Внимательно изучив снимки, представлявшие в разных ракурсах нанесенные жертвам раны и еще раз прокрутив видеоотчет о вскрытии, Саша загрузил программу, вывел на экран схематические изображения двух человек и предложил Лукину указать, где находились первые раны, а где - все последующие.

- Хмм, - глубокомысленно заключил Глюнов через час напряженной работы. - А вы ничего не путаете?

За это время схемы покрылись красными полосами - там, где прошлись смертоносные когти, и пятнами - там, где хищник вырвал из жертвы куски плоти. Страх же, колотивший впечатлительного аспиранта, вдруг куда-то ушел, улетучился и растворился, будто и не было.

- Ничего, - ответил Лукин. Доктор присел на край стола и, по мальчишески болтая недостающими до пола ногами, сосредоточенно наблюдал за итогами Глюновских работ.

- Если жертва при нападении стояла, - принялся выстукивать Саша по клавишам, запуская анимашку по черновым расчетам, - получается, что эта тварь напала с воздуха. Будто спикировала сверху. Но раз наши добрые соседи - я про волков, а не про Курезадова сейчас говорю, - летать не умеют, значит, это предположение неверно, и надо думать, будто бедняга сидел или наклонился, когда зверюга атаковала…Где-то как-то так.
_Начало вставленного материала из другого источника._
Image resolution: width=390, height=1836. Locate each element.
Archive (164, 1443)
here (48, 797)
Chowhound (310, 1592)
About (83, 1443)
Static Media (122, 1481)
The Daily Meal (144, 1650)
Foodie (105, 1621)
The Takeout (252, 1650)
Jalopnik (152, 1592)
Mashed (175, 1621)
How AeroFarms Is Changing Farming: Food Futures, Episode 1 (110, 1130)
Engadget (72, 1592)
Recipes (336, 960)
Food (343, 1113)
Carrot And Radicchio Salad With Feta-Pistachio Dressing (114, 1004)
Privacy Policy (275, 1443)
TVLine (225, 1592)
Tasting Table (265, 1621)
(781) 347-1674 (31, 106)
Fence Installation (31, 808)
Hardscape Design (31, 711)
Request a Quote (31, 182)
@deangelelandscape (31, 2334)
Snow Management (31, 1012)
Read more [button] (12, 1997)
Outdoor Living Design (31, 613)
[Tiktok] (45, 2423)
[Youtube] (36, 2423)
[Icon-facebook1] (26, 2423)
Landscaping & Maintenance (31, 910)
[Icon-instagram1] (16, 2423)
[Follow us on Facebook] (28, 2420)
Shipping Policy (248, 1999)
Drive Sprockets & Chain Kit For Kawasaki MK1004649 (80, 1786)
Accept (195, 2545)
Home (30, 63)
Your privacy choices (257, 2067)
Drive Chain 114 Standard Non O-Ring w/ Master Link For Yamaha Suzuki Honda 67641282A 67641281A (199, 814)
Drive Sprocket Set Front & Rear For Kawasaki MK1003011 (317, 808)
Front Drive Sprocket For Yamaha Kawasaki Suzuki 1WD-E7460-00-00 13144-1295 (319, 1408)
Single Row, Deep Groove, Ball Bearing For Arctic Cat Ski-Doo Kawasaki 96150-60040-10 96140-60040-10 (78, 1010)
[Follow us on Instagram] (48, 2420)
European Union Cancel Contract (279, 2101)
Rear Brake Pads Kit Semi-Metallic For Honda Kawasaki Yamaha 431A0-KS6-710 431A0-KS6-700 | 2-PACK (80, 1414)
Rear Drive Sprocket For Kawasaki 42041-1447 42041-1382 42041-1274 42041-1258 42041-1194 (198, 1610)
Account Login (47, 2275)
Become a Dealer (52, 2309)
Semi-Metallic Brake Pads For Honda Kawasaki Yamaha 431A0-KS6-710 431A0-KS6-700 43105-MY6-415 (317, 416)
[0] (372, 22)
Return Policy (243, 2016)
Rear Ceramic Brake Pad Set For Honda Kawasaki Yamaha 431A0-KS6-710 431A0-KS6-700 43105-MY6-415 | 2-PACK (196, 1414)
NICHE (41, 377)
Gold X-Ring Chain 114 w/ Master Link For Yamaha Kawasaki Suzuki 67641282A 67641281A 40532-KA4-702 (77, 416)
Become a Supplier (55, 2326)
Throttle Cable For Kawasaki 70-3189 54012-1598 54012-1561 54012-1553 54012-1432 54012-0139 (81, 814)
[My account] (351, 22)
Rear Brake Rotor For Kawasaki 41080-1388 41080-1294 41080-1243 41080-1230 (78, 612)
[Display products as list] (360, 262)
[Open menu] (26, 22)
Саша нажал кнопку запуска, и снова посмотрел, как, если верить расчетам, происходило нападение. Схематический человечек на синем фоне качался и падал, покрываясь свежими красными ранами. Всё как в кино. И не скажешь, что цена этим нескладным картинкам - целая жизнь.

Зазвонил телефон. Глюнов автоматически снял трубку и ответил "Алло?", на миг опередив движение доктора.

- Доктор? У нас удача! - радостно задыхаясь, докладывал Волидаров. - Мы нашли коготь, застрявший в ране, и несколько шерстинок! Это действительно они, вы угадали! Неслыханная удача! Вы слышите, Евгений Аристархович?

- Я ему передам, - рассеянно пообещал Саша и тут же поспешил, всё также сосредоточившись на экране, и ни на чем другом, выполнить обещание. - Они нашли коготь и шерсть зверя. Я, с вашего разрешения, пойду, отвезу их в лабораторию…

- Какую лабораторию, Саша? - устало спросил Лукин. - В лабораторию Журчакова? Так Алексей Павлович здесь, а его помощники, уж не сочтите за клевету и наговор, только всё испортят. Вы бы не спешили, Саша, нельзя так спешить в серьезном деле.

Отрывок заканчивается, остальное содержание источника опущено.